I installed lubuntu on a relatively old computer (an Intel Atom D510MO). On trying to run the installed system, the computer BIOS displayed a message about no bootable device found. After many false starts at debugging this issue, I pulled out the disk with the installed lubuntu on it and tried it on another, more modern, computer. That computer had no trouble booting the system. I finally narrowed down the problem to the "bootable" flag on the lubuntu partition. After the disk partition was set to be bootable, the old computer runs the system with no problem.

The old computer has an old hard drive, about 4 years old, with a standard Ubuntu system on it. That hard drive has the boot partition marked bootable. I did not set that flag. The drive was brand new and the installer used the whole drive for linux. So, I think it was not long ago that the Ubuntu installer knew to set the bootable flag.
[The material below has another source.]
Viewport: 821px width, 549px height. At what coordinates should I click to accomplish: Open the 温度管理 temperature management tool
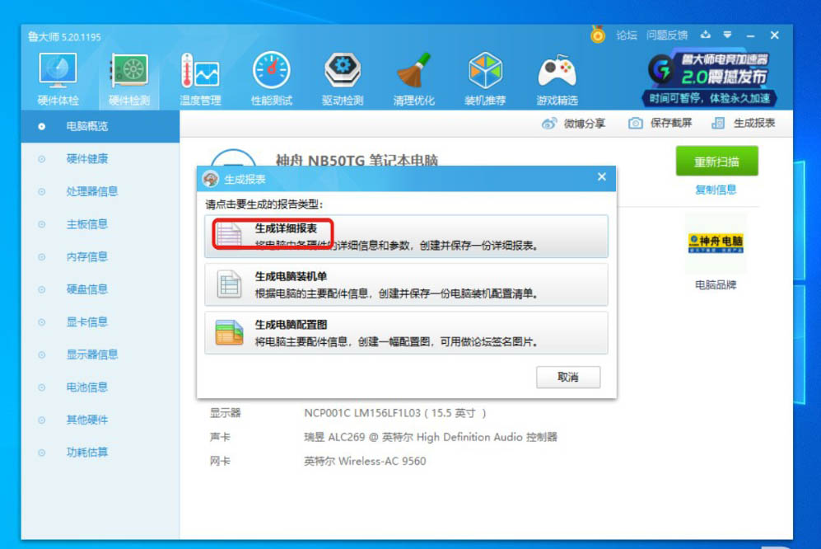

Granting that most computer BIOSes now are smarter, I think that failure to support innocent old hardware with old-fashioned BIOS constitutes a bug in the linux installer. Ubuntu people, please fix the installer!

DuckHook
April 9th, 2019, 05:15 AM
Welcome to the forums steve.m,

The forums are not part of Canonical. Our connection to Ubuntu is purely that of a collective of general users (much like yourself) wishing to contribute to the community by volunteering our time and expertise to assist each other. The developers rarely, if ever, visit here.

To report a bug, please read through this (https://help.ubuntu.com/community/ReportingBugs).

From one user to another, it's good to know that you found a solution to your problem.

Good Luck and Happy Lubuntu-ing.

DH

oldfred
April 9th, 2019, 04:01 PM
We have seen this issue before, mostly on Intel motherboards.

Grub legacy or grub2 do not use boot flag. Windows and the generic syslinux boot loader do use boot flag.
So a Linux install would not normally have a boot flag for BIOS boot.

We also found this with gpt partitioned drives. With gpt only the ESP - efi system partition is supposed to have the boot flag. But to make some Intel boards boot in BIOS mode we had to add a boot flag. With gpt a bios_grub partition is normally all that is required for BIOS boot.